階段の位置を変えるために5階の廊下を増床しています。ぐるりと回りながら部屋に向かう、回廊のような廊下。壁の下地補強により、季節や気分でお好きな絵画を飾ることができるギャラリースペースとしての役割も備えています。LDKから見上げると、シンプルな空間に絵画が引き立ち、華やかなアイポイントに。既存の腰壁はスチールのフラットバーに変更。
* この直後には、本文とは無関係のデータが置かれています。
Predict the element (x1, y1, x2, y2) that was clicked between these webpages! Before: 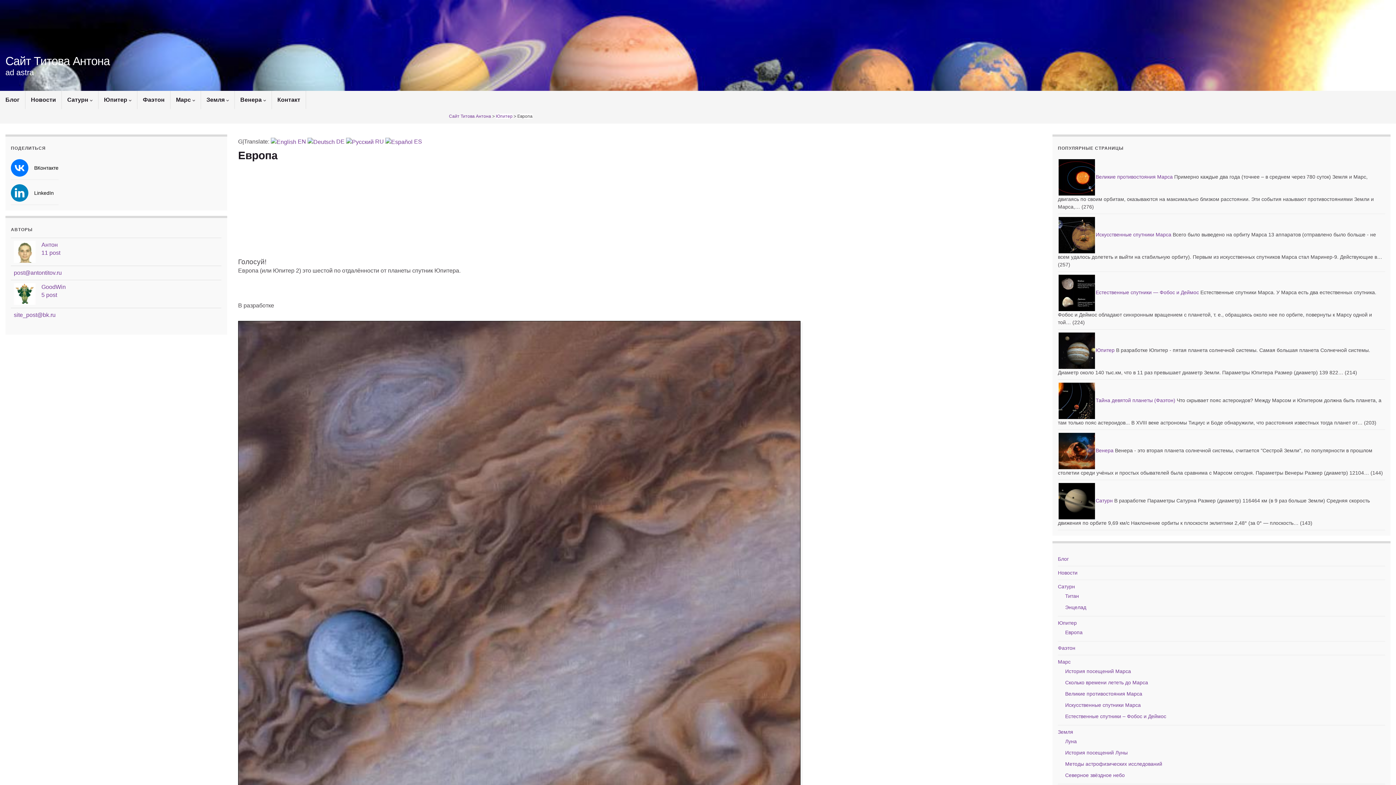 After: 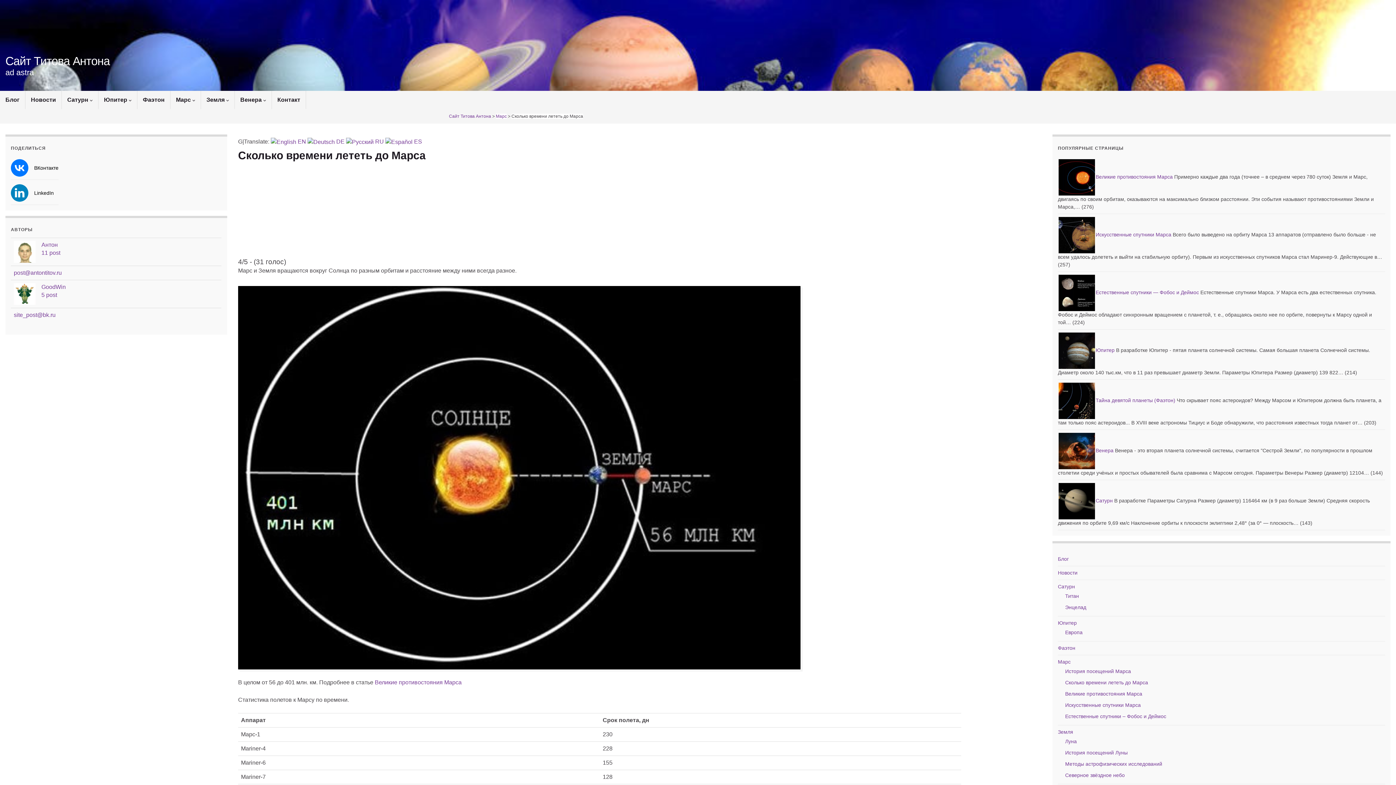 Action: bbox: (1065, 680, 1148, 685) label: Сколько времени лететь до Марса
視線を通して異なるフロアにつながりをつくり、伸びやかな雰囲気に仕上げました。お子さまの部屋は、既存のトップライトと小窓を活かしています。成長するごとに好みが変わることを想定し、どのような家具やファブリックも調和するシンプルモダンの空間に。小窓を開けると、下にLDKが広がり「おやすみなさい」「ごはんまだ?」など、ご主人さまたちとの何気ない会話をたのしめるようになったそうです。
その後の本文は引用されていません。